Stored records

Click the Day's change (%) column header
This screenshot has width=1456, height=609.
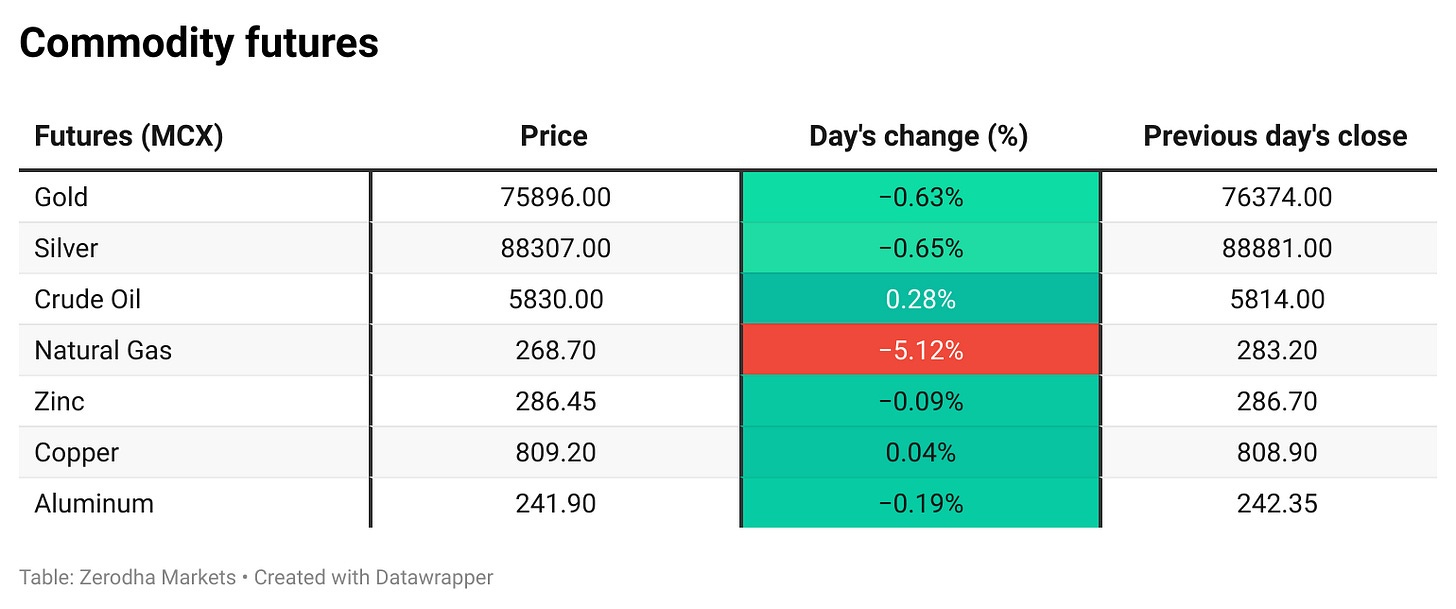(919, 136)
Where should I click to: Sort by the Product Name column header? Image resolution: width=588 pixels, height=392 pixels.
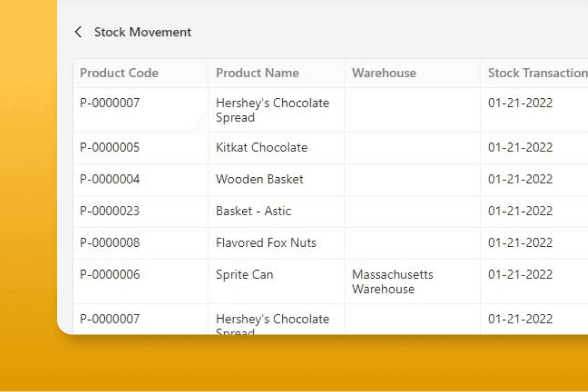coord(257,73)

| Work request |
Transcribe every entry word for word, but skip the pictures.

| Exercise result |
Click the Day's change (%) column header
This screenshot has width=1456, height=609.
(919, 136)
Where should I click to: Sort by the Product Name column header? Image resolution: width=588 pixels, height=392 pixels.
coord(257,73)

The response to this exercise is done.